Every line from the one containing "Task: Click the table search magnifier icon" through the end of the listing below must be given again exactly, and nothing else; exclude pictures.

Stored data:
• • • • • • •

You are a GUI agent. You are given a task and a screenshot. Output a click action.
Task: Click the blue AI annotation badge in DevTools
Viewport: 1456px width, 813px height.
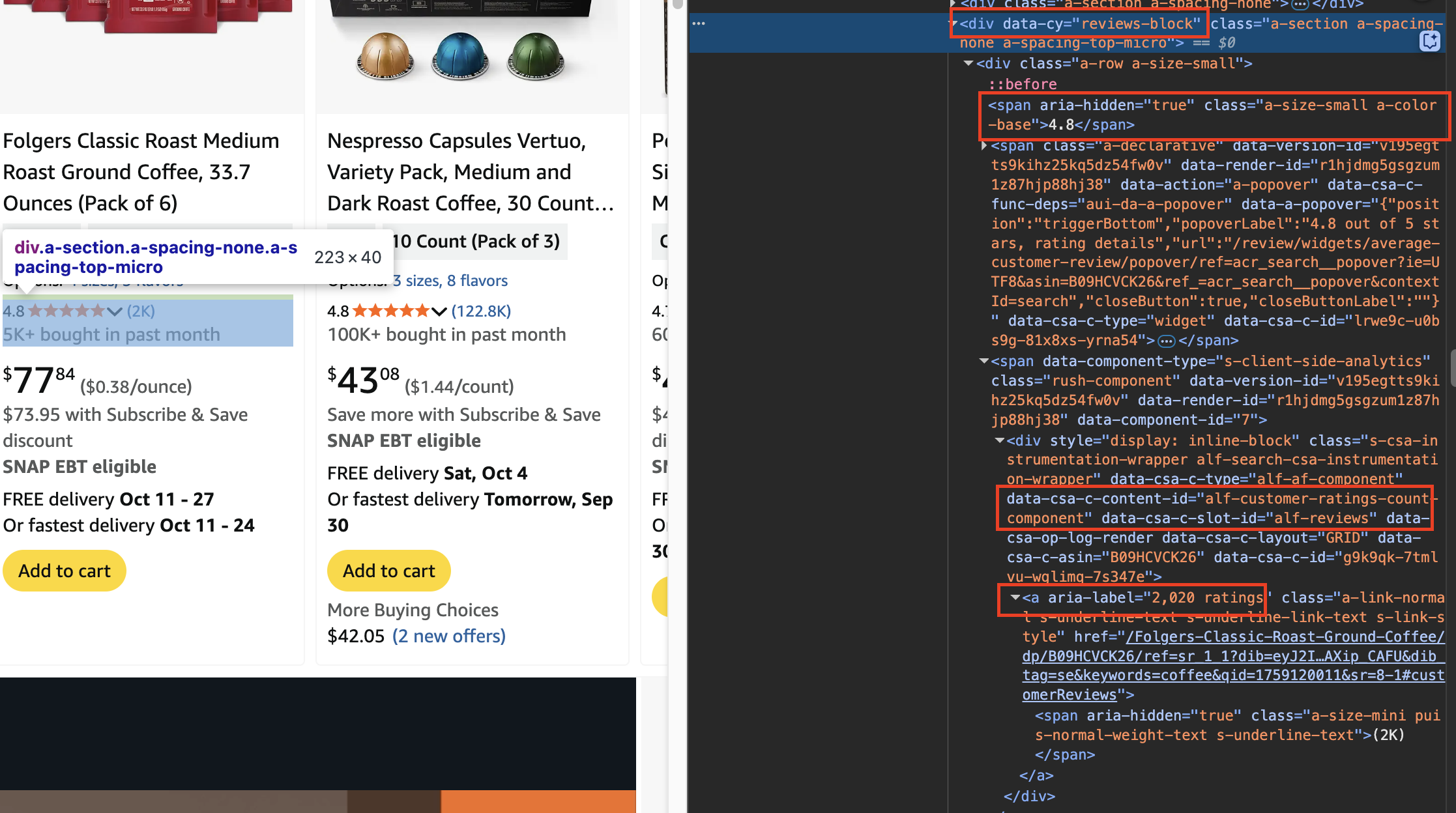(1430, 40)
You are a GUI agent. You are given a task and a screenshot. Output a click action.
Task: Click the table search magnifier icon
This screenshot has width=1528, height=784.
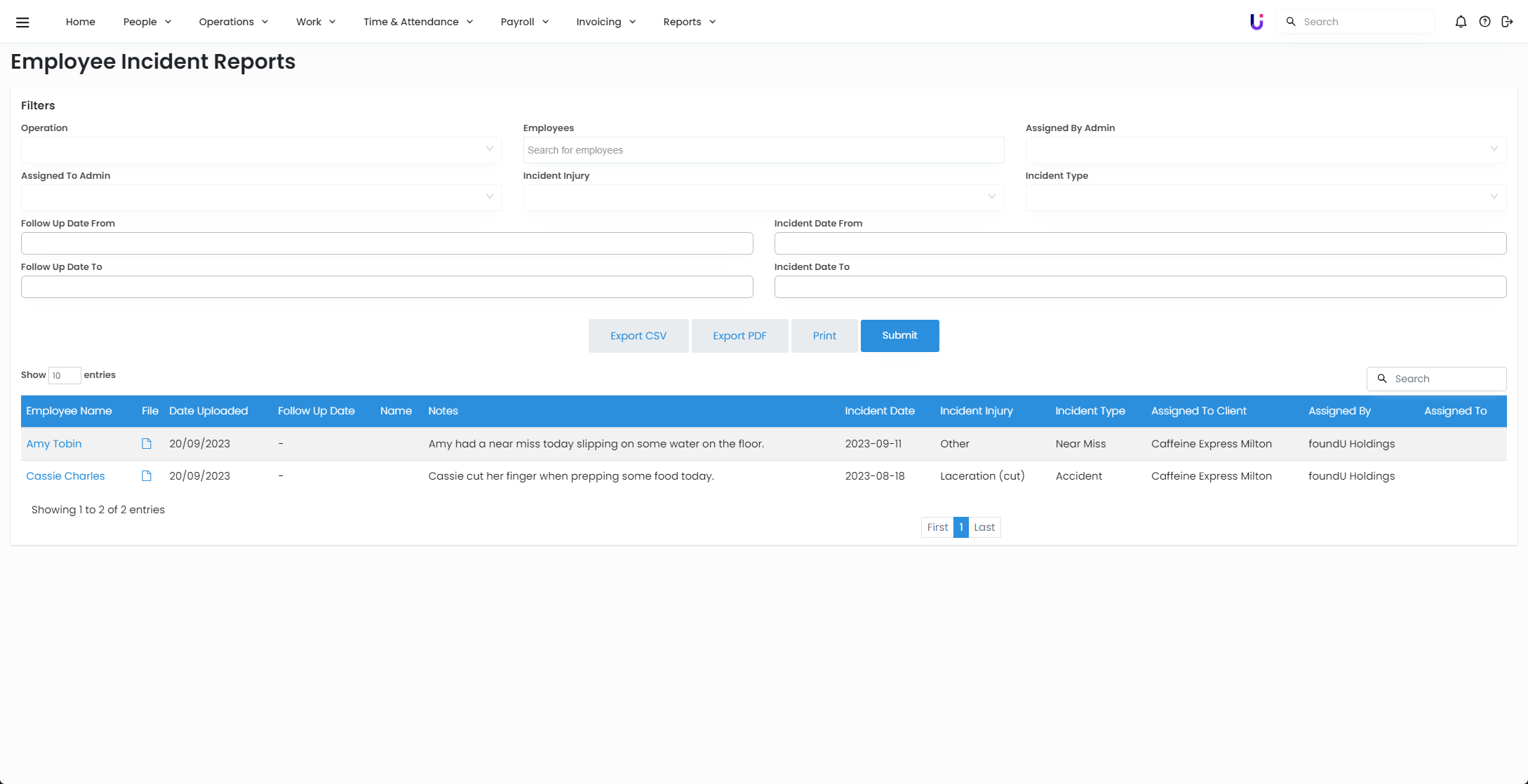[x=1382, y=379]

• • • • • • •

Answer to the exercise:
Task: Click the table search magnifier icon
This screenshot has width=1528, height=784.
[x=1382, y=379]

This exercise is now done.